## REQUIRED WORK
Edit the material below by replacing each "Where is" with "Where can I find" and leaving every other word unchanged.

## A run of records
────────────────────
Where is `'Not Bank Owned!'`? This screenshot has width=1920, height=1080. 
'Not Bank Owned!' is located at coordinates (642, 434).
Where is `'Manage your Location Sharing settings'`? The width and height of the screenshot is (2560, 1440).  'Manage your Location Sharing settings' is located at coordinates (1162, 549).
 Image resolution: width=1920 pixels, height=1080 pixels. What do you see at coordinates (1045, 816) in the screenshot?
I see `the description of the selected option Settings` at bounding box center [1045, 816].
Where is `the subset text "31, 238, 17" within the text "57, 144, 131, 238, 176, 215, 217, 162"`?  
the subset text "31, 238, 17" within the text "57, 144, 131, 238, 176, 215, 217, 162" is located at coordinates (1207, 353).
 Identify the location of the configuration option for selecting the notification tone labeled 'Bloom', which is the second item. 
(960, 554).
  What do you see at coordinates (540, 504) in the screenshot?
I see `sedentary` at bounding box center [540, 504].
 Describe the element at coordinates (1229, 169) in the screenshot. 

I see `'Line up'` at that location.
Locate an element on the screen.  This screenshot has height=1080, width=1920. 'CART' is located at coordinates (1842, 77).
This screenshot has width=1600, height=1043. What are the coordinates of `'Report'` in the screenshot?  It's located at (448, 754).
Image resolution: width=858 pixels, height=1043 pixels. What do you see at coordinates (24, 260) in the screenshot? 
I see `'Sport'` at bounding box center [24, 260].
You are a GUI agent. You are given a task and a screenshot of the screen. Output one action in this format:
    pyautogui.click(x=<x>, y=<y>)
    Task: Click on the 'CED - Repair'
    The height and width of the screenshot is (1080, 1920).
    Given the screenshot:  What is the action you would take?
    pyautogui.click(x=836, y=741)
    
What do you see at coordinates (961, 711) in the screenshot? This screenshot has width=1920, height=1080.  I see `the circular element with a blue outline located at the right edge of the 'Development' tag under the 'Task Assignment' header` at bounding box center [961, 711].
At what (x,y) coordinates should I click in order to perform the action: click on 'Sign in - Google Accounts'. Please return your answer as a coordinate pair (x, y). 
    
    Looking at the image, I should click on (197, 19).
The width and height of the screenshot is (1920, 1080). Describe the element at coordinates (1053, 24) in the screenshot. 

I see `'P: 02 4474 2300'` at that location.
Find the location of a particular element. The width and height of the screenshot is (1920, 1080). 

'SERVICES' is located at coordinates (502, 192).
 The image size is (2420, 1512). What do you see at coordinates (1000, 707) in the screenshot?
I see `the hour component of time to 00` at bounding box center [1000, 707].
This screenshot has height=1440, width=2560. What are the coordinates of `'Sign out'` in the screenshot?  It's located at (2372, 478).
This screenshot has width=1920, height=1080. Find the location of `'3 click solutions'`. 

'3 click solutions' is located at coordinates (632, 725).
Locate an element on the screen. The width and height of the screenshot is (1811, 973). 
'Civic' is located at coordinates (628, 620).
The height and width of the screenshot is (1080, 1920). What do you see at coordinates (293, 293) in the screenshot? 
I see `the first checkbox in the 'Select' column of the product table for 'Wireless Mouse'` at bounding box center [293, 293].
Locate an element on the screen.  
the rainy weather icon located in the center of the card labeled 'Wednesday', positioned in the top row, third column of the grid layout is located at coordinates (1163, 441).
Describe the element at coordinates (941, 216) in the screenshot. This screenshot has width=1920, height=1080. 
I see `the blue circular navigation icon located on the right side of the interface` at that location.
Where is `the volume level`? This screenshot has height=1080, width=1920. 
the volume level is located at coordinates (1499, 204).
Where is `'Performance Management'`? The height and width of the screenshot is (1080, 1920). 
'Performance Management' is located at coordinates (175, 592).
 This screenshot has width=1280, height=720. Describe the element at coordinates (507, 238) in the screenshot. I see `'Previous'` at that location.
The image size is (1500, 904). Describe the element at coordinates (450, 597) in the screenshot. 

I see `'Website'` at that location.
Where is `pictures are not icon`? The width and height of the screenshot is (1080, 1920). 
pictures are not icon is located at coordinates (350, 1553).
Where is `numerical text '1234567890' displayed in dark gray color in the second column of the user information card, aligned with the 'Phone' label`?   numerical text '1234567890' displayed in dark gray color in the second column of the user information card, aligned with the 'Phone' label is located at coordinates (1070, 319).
────────────────────
## SOLUTION FOR THIS TASK
Where can I find `'Not Bank Owned!'`? This screenshot has width=1920, height=1080. 
'Not Bank Owned!' is located at coordinates (642, 434).
Where can I find `'Manage your Location Sharing settings'`? The width and height of the screenshot is (2560, 1440).  'Manage your Location Sharing settings' is located at coordinates (1162, 549).
 Image resolution: width=1920 pixels, height=1080 pixels. What do you see at coordinates (1045, 816) in the screenshot?
I see `the description of the selected option Settings` at bounding box center [1045, 816].
Where can I find `the subset text "31, 238, 17" within the text "57, 144, 131, 238, 176, 215, 217, 162"`?  
the subset text "31, 238, 17" within the text "57, 144, 131, 238, 176, 215, 217, 162" is located at coordinates (1207, 353).
 Identify the location of the configuration option for selecting the notification tone labeled 'Bloom', which is the second item. 
(960, 554).
  What do you see at coordinates (540, 504) in the screenshot?
I see `sedentary` at bounding box center [540, 504].
 Describe the element at coordinates (1229, 169) in the screenshot. 

I see `'Line up'` at that location.
Locate an element on the screen.  This screenshot has height=1080, width=1920. 'CART' is located at coordinates (1842, 77).
This screenshot has width=1600, height=1043. What are the coordinates of `'Report'` in the screenshot?  It's located at (448, 754).
Image resolution: width=858 pixels, height=1043 pixels. What do you see at coordinates (24, 260) in the screenshot? 
I see `'Sport'` at bounding box center [24, 260].
You are a GUI agent. You are given a task and a screenshot of the screen. Output one action in this format:
    pyautogui.click(x=<x>, y=<y>)
    Task: Click on the 'CED - Repair'
    The height and width of the screenshot is (1080, 1920).
    Given the screenshot:  What is the action you would take?
    pyautogui.click(x=836, y=741)
    
What do you see at coordinates (961, 711) in the screenshot? This screenshot has width=1920, height=1080.  I see `the circular element with a blue outline located at the right edge of the 'Development' tag under the 'Task Assignment' header` at bounding box center [961, 711].
At what (x,y) coordinates should I click in order to perform the action: click on 'Sign in - Google Accounts'. Please return your answer as a coordinate pair (x, y). 
    
    Looking at the image, I should click on (197, 19).
The width and height of the screenshot is (1920, 1080). Describe the element at coordinates (1053, 24) in the screenshot. 

I see `'P: 02 4474 2300'` at that location.
Find the location of a particular element. The width and height of the screenshot is (1920, 1080). 

'SERVICES' is located at coordinates (502, 192).
 The image size is (2420, 1512). What do you see at coordinates (1000, 707) in the screenshot?
I see `the hour component of time to 00` at bounding box center [1000, 707].
This screenshot has height=1440, width=2560. What are the coordinates of `'Sign out'` in the screenshot?  It's located at (2372, 478).
This screenshot has width=1920, height=1080. Find the location of `'3 click solutions'`. 

'3 click solutions' is located at coordinates (632, 725).
Locate an element on the screen. The width and height of the screenshot is (1811, 973). 
'Civic' is located at coordinates (628, 620).
The height and width of the screenshot is (1080, 1920). What do you see at coordinates (293, 293) in the screenshot? 
I see `the first checkbox in the 'Select' column of the product table for 'Wireless Mouse'` at bounding box center [293, 293].
Locate an element on the screen.  
the rainy weather icon located in the center of the card labeled 'Wednesday', positioned in the top row, third column of the grid layout is located at coordinates (1163, 441).
Describe the element at coordinates (941, 216) in the screenshot. This screenshot has width=1920, height=1080. 
I see `the blue circular navigation icon located on the right side of the interface` at that location.
Where can I find `the volume level`? This screenshot has height=1080, width=1920. 
the volume level is located at coordinates (1499, 204).
Where can I find `'Performance Management'`? The height and width of the screenshot is (1080, 1920). 
'Performance Management' is located at coordinates (175, 592).
 This screenshot has width=1280, height=720. Describe the element at coordinates (507, 238) in the screenshot. I see `'Previous'` at that location.
The image size is (1500, 904). Describe the element at coordinates (450, 597) in the screenshot. 

I see `'Website'` at that location.
Where can I find `pictures are not icon`? The width and height of the screenshot is (1080, 1920). 
pictures are not icon is located at coordinates (350, 1553).
Where can I find `numerical text '1234567890' displayed in dark gray color in the second column of the user information card, aligned with the 'Phone' label`?   numerical text '1234567890' displayed in dark gray color in the second column of the user information card, aligned with the 'Phone' label is located at coordinates (1070, 319).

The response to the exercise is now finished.